Con l’associazione Coscioni avete promosso l’«Intergruppo parlamentare in materia di Salute riproduttiva e Ivg» cui hanno aderito tutti i partiti tranne che Forza Italia, Lega, Fd’I e Italia viva. Qual è il vostro scopo?

Vogliamo appunto fare un tagliando alla legge per parlare dei problemi di applicazione, per richiedere dati aperti, ma anche per discutere l’aggiornamento di alcune parti della 194 che non rispondono più alle attuali esigenze delle donne. Come ad esempio l’impossibilità di procedere con un aborto terapeutico dopo 22 o 24 settimane di gestazione. Attualmente accade che, solo in caso di pericolo di vita della donna, il medico esegue l’aborto terapeutico ma è anche obbligato (articoli 6 e 7, ndr) ad effettuare una rianimazione del feto abortito. Raccapricciante. Vogliamo inoltre promuovere la gratuità di tutti i moderni metodi contraccettivi. Ma soprattutto di tutto ciò vogliamo parlarne. Abbiamo già fissato per il 20 giugno il primo seminario alla Camera a cui parteciperanno anche molti costituzionalisti. Mi sembra davvero una boccata d’ossigeno, perché è tempo di ricominciare a discutere del tema. Sono rimasta sorpresa dell’entusiasmo dei parlamentari, e mi chiedo se questa non sia la reazione all’attacco sempre più duro dei pro-life all’autodeterminazione della donna.

In effetti anche ieri hanno sfilato a Roma.

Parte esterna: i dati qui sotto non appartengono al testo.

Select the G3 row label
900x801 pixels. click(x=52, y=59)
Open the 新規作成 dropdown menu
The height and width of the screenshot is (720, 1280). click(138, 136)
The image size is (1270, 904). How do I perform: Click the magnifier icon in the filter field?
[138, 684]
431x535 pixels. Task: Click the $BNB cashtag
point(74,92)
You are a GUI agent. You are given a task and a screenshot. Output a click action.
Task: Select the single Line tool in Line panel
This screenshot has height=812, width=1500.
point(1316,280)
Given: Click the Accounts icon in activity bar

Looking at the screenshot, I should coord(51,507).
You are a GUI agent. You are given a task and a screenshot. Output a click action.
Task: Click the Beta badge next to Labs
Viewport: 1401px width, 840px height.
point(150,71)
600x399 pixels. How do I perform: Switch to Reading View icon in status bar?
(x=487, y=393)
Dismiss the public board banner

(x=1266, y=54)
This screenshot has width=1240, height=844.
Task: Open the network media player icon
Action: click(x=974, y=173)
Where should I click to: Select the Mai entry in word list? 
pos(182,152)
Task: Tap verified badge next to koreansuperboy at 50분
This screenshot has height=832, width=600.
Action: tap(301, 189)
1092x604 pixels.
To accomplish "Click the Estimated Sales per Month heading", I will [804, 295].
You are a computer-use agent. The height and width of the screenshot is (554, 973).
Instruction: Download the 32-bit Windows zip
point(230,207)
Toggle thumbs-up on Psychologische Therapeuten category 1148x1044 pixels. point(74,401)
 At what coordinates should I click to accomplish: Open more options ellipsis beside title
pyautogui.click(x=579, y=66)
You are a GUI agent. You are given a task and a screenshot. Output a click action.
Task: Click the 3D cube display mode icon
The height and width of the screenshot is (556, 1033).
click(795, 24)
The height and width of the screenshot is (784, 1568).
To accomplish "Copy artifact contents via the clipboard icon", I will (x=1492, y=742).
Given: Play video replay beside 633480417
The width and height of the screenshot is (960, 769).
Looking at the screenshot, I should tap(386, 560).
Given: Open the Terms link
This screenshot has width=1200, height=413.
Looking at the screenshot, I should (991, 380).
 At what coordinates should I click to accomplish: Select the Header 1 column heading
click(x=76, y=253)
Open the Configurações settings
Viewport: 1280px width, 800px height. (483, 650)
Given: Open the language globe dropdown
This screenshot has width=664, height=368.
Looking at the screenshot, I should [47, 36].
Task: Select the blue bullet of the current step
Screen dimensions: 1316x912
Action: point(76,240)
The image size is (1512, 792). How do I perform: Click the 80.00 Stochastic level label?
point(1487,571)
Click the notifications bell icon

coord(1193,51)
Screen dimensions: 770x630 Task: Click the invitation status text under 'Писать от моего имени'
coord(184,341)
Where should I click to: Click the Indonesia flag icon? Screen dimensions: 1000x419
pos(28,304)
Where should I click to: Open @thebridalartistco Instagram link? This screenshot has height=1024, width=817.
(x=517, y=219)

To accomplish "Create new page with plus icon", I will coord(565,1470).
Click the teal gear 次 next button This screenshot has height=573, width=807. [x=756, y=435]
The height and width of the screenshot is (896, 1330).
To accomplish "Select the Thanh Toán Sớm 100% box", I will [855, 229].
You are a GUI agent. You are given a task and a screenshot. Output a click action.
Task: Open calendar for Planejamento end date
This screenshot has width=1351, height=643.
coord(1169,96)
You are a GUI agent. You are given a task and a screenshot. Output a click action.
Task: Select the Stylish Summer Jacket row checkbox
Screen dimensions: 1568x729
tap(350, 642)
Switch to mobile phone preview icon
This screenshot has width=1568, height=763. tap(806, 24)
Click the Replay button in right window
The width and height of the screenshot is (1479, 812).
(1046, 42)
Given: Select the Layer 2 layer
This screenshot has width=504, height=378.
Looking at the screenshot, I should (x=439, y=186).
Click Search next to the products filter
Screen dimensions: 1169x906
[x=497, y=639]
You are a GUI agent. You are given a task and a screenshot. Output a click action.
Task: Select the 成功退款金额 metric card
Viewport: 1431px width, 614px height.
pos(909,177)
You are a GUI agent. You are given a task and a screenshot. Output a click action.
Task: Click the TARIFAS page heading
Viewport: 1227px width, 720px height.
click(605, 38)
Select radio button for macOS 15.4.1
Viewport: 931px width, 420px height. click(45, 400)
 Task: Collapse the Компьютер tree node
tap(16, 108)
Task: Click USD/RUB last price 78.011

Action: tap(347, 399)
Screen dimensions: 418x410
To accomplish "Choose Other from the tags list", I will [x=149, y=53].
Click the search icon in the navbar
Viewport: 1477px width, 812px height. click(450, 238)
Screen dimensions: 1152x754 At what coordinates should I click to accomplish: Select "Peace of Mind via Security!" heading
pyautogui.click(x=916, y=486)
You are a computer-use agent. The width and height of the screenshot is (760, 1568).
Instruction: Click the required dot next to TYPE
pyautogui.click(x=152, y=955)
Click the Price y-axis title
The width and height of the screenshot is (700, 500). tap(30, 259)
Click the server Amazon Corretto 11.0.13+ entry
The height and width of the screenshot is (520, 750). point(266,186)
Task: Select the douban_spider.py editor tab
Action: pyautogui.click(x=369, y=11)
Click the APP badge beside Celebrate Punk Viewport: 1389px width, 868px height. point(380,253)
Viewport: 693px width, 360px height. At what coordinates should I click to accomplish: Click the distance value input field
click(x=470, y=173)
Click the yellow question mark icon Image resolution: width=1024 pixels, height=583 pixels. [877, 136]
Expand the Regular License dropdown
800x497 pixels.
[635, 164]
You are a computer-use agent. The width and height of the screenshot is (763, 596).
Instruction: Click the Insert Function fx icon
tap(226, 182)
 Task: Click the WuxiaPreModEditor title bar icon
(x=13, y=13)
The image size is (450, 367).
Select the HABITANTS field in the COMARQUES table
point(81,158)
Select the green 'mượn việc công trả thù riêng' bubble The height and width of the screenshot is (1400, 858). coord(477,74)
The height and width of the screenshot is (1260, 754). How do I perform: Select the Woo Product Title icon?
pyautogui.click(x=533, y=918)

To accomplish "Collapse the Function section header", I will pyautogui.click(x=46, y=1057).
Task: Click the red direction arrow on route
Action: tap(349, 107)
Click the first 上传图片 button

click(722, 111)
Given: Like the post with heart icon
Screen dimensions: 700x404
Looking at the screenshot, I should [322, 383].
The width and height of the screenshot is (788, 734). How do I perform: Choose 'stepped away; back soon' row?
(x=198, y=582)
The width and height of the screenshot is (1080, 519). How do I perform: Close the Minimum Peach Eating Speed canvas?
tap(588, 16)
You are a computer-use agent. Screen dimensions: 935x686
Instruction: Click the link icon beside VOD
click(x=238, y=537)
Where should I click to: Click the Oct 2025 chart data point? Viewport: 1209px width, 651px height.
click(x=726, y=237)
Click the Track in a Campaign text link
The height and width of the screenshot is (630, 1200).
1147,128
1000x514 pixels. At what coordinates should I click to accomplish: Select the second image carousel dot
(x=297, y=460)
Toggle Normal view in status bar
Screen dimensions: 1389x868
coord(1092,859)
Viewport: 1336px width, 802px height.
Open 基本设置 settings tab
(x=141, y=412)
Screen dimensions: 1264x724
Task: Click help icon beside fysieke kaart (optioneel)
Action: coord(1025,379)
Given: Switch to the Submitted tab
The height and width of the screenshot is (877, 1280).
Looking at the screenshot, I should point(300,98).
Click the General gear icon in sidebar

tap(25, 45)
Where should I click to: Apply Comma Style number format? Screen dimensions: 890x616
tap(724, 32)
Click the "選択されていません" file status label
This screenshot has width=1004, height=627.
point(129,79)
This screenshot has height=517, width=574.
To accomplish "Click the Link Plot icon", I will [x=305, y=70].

Ma non crede che, con l’attuale maggioranza, questo sia il momento meno opportuno per rimettere mano alla legge 194?

È una preoccupazione che dura da decenni, non c’è dubbio, e che esiste anche in altri Paesi. Però secondo me è una preoccupazione rischiosa, perché non ci fa ragionare. Come medico ho il dovere di chiedere che vengano cambiare le norme che non funzionano dal punto di vista medico.

Qui però si rischia di aprire un varco a chi attacca l’autodeterminazione della donna, che non è un principio medico…

È probabile. Però nondimeno, se si evitano strumentalizzazioni, vale la pena provarci. Avendo lavorato in consultorio per tanti anni, posso assicurare alla presidente Meloni, che insiste per applicare bene la legge laddove prescrive che la donna venga aiutata a rimuovere le cause dell’aborto, che è ciò che facciamo da sempre.